> TÂCHE À RÉALISER: Recopiez intégralement et sans aucune modification le texte ci-dessous sur Pelléas et Mélisande à l'Opéra-Bastille.

> TEXTE DU DOCUMENT:

Pelléas et Mélisande de Debussy à l’Opéra-Bastille

Xl_pelleasetmelisande © DR

Cent-dix ans après sa création, Pelléas et Mélisande n’est plus une œuvre révolutionnaire. Pourtant, c’est toujours un opéra un peu à part, pas vraiment lyrique, assez désincarné, sublime orchestralement mais en fait, à quelques exceptions près, assez anti-vocal.

Sa reprise à l’Opéra-Bastille réunit tous ce qui peut faire une réussite : d’abord la mise en scène de Robert Wilson, dans son maniérisme exacerbé (parti pris de lenteur extrême, volonté d’absolu, non réalisme, gestes étranges qui semblent obéir à une sémantique de sémaphore) correspond au fond assez bien à l’œuvre, à ce maniérisme qui baigne le texte de Maeterlinck et, souvent, la musique flottante de Debussy.

La distribution est en tous points excellente, du Pelléas stylé de Stéphane Degout à la Mélisande toute en fraicheur de la jeune russe Elena Tsallagova, pur produit de l’Atelier Lyrique de l’Opéra de Paris, qui apporte un peu de lumière à cet univers étouffant. En revanche Anne Sofie von Otter n’impose guère sa Geneviève un peu placide. Mais le Arkel de Franz Josef Selig, sombre mais jamais lugubre, avec au contraire une vraie humanité qui s’inscrit dans le grain de sa voix noble est un des atouts majeurs de cette représentation, avec le Golaud torturé, douloureux, ardent, superlatif de Vincent Le Texier, grande voix et interprétation toute en tension, magnifique.

(Enregistrements contenus dans un jeu de données)
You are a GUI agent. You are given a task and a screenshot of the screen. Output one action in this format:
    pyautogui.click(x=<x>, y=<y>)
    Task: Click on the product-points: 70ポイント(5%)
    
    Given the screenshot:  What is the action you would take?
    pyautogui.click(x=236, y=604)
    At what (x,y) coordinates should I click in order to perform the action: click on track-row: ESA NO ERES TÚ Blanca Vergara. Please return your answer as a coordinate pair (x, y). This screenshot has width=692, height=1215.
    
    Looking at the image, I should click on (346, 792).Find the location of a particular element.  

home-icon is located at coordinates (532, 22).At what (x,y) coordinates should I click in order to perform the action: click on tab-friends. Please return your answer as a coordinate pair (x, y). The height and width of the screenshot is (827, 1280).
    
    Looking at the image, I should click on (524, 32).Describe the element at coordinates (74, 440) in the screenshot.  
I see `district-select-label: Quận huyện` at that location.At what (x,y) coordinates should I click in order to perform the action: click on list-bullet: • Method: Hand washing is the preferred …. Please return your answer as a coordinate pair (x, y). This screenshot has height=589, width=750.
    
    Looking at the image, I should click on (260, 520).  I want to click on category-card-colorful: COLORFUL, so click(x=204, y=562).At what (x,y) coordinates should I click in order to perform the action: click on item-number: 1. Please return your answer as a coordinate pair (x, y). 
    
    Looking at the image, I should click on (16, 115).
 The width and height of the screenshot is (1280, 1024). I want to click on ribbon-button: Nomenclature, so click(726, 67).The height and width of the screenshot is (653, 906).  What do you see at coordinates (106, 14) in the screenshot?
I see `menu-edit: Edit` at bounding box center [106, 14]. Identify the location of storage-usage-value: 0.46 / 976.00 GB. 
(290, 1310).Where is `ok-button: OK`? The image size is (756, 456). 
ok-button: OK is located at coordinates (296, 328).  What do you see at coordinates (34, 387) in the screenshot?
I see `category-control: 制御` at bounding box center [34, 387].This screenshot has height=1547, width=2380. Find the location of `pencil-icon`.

> RÉSULTAT OBTENU:
Pelléas et Mélisande de Debussy à l’Opéra-Bastille

Xl_pelleasetmelisande © DR

Cent-dix ans après sa création, Pelléas et Mélisande n’est plus une œuvre révolutionnaire. Pourtant, c’est toujours un opéra un peu à part, pas vraiment lyrique, assez désincarné, sublime orchestralement mais en fait, à quelques exceptions près, assez anti-vocal.

Sa reprise à l’Opéra-Bastille réunit tous ce qui peut faire une réussite : d’abord la mise en scène de Robert Wilson, dans son maniérisme exacerbé (parti pris de lenteur extrême, volonté d’absolu, non réalisme, gestes étranges qui semblent obéir à une sémantique de sémaphore) correspond au fond assez bien à l’œuvre, à ce maniérisme qui baigne le texte de Maeterlinck et, souvent, la musique flottante de Debussy.

La distribution est en tous points excellente, du Pelléas stylé de Stéphane Degout à la Mélisande toute en fraicheur de la jeune russe Elena Tsallagova, pur produit de l’Atelier Lyrique de l’Opéra de Paris, qui apporte un peu de lumière à cet univers étouffant. En revanche Anne Sofie von Otter n’impose guère sa Geneviève un peu placide. Mais le Arkel de Franz Josef Selig, sombre mais jamais lugubre, avec au contraire une vraie humanité qui s’inscrit dans le grain de sa voix noble est un des atouts majeurs de cette représentation, avec le Golaud torturé, douloureux, ardent, superlatif de Vincent Le Texier, grande voix et interprétation toute en tension, magnifique.